Who knows what Langevin and her NCCIH team will do when they run this whole system theme through their cultural filters for “answerable questions”? One only hopes that they keep their eyes on the stakeholders the 2019 SAR conference and the members of Congress who formulated the NCCIH's real-world mandate each targeted: health care employers, insurers, governmental decision-makers, and members of the public. How effective and cost-effective is the whole practice of a traditional East Asian practitioner compared with usual care, in various settings? How do we best implement such a professional into a pain management and health creation team?
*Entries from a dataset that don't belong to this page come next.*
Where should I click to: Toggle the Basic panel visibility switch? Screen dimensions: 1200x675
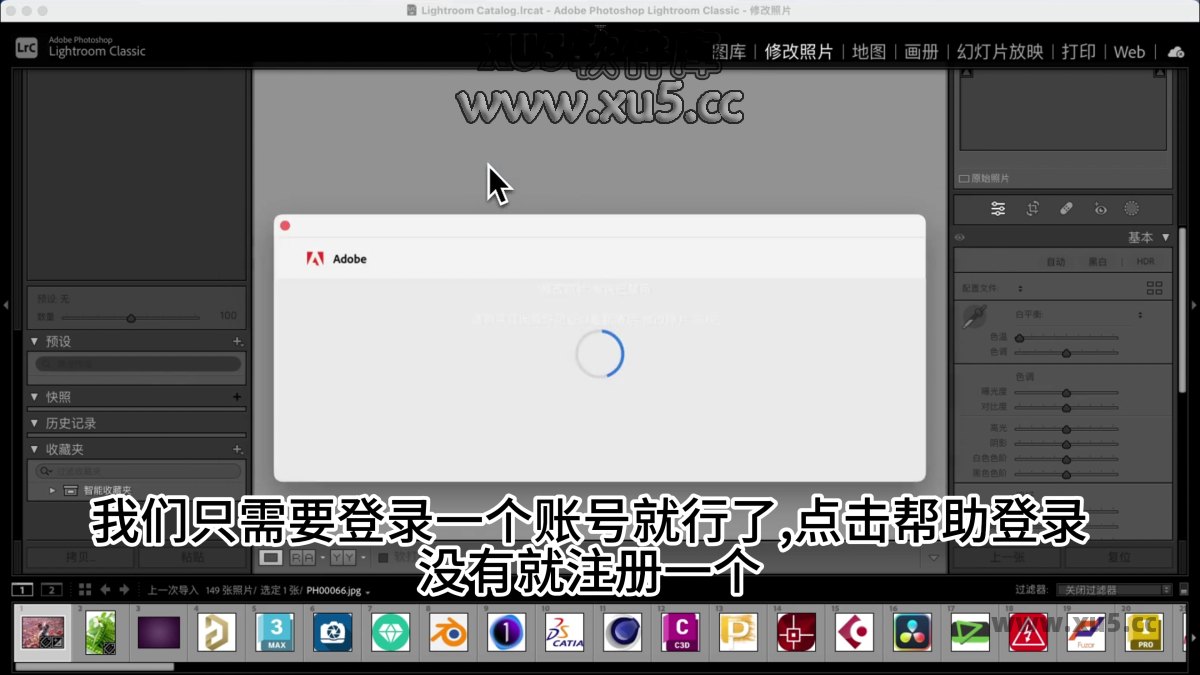(959, 237)
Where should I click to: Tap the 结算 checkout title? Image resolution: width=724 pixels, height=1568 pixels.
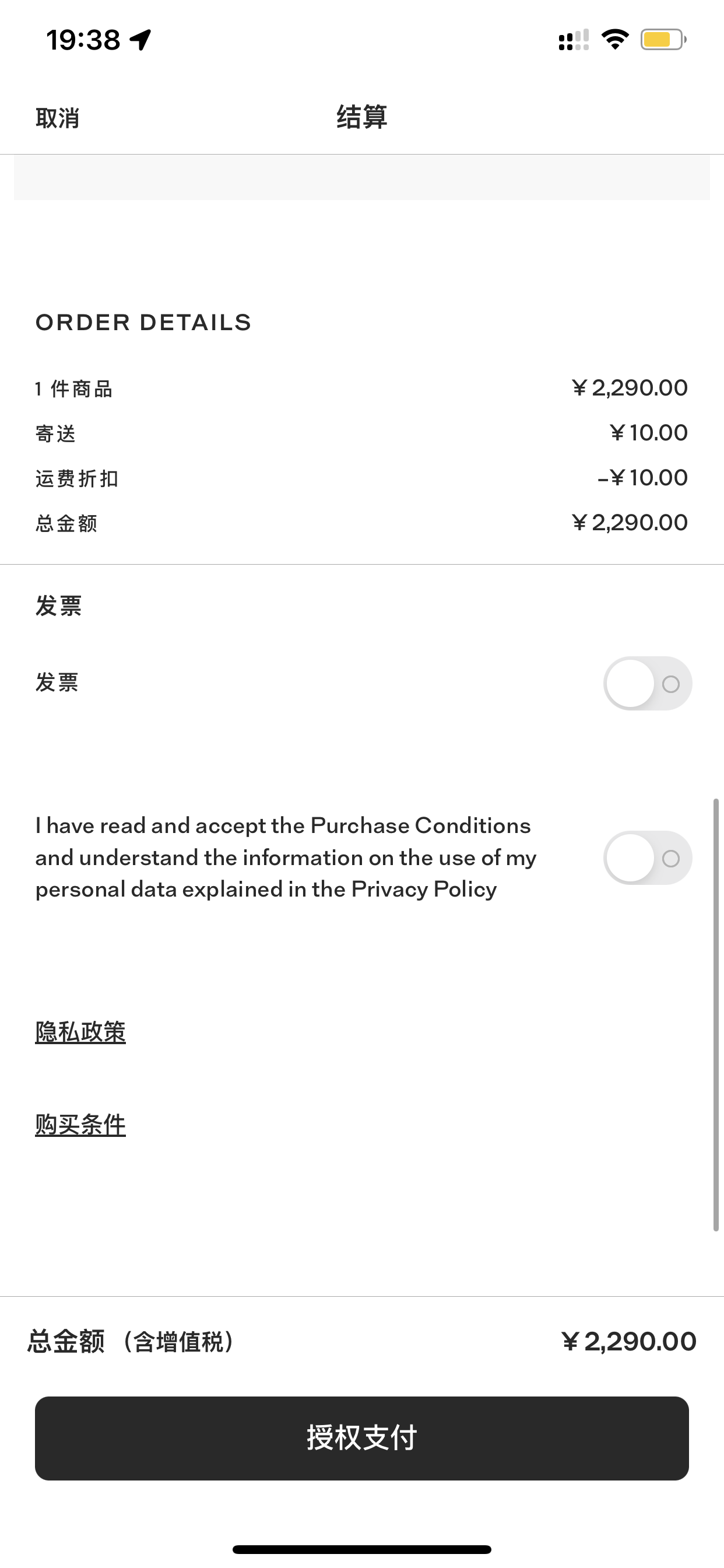click(x=362, y=117)
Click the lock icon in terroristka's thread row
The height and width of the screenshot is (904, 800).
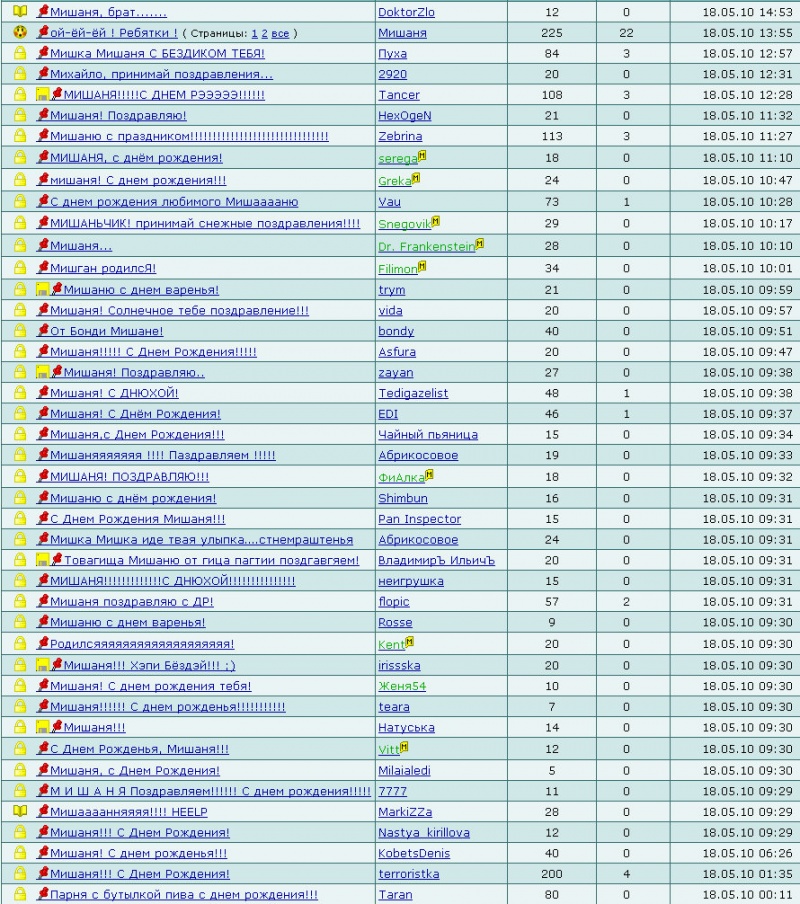20,873
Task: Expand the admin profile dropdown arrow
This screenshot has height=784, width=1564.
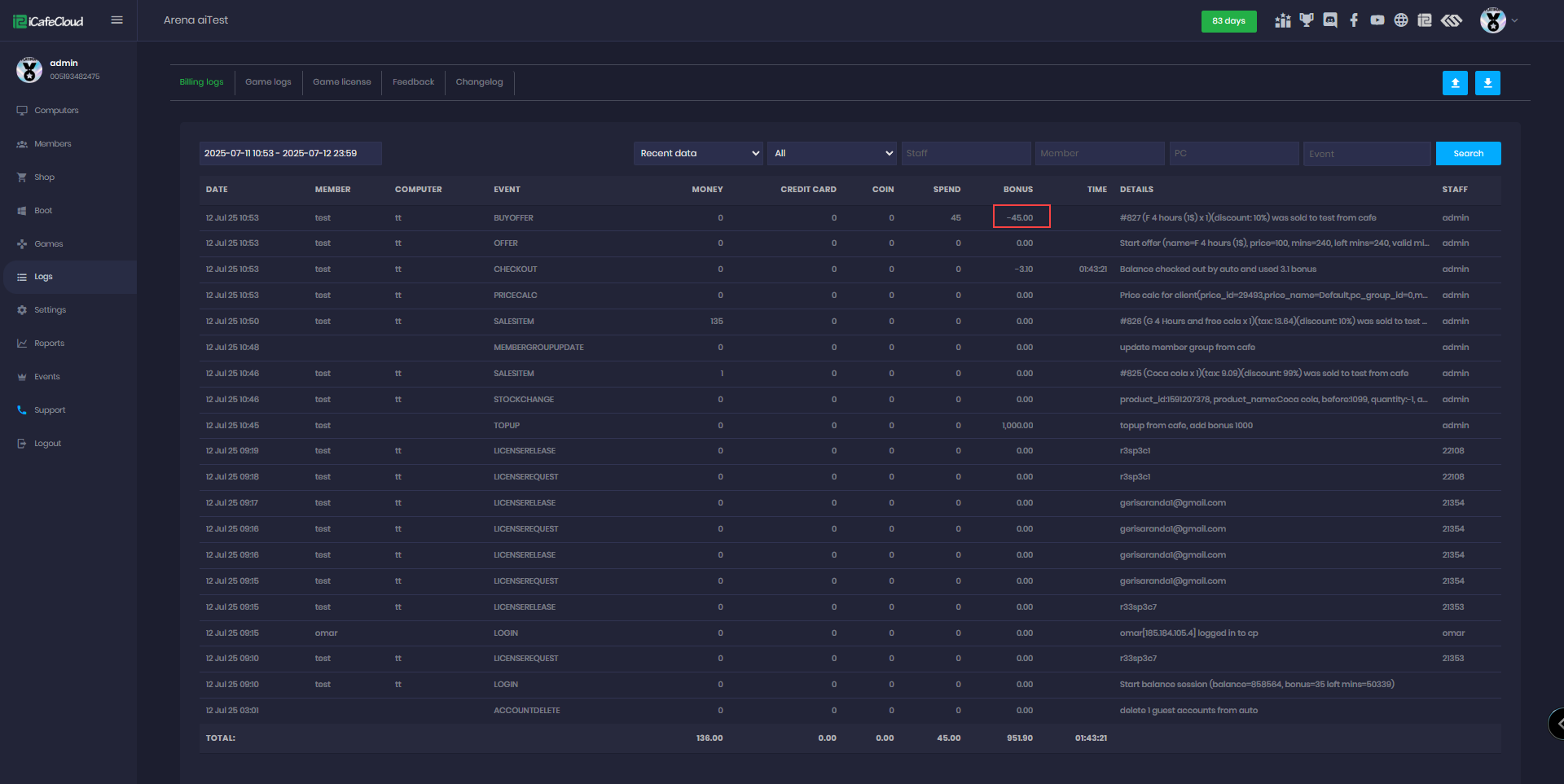Action: click(1514, 21)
How can these practitioners bring their entire skill sets to be most useful in supporting an aging Medicare-insured population? For the research work force to help payers and employers gain comfort, they must frame “answerable” in the context of the ambiguities of whole person, multimodal, and personalized treatment. Answering such questions would close a very large loop—and finally bridge a major chasm. Such an end, to paraphrase the early 20th century poet T.S. Elliot, would be a beginning. “We shall not cease from exploration,” Elliott wrote, “and the end of all our exploring will be to arrive where we started and know the place for the first time.”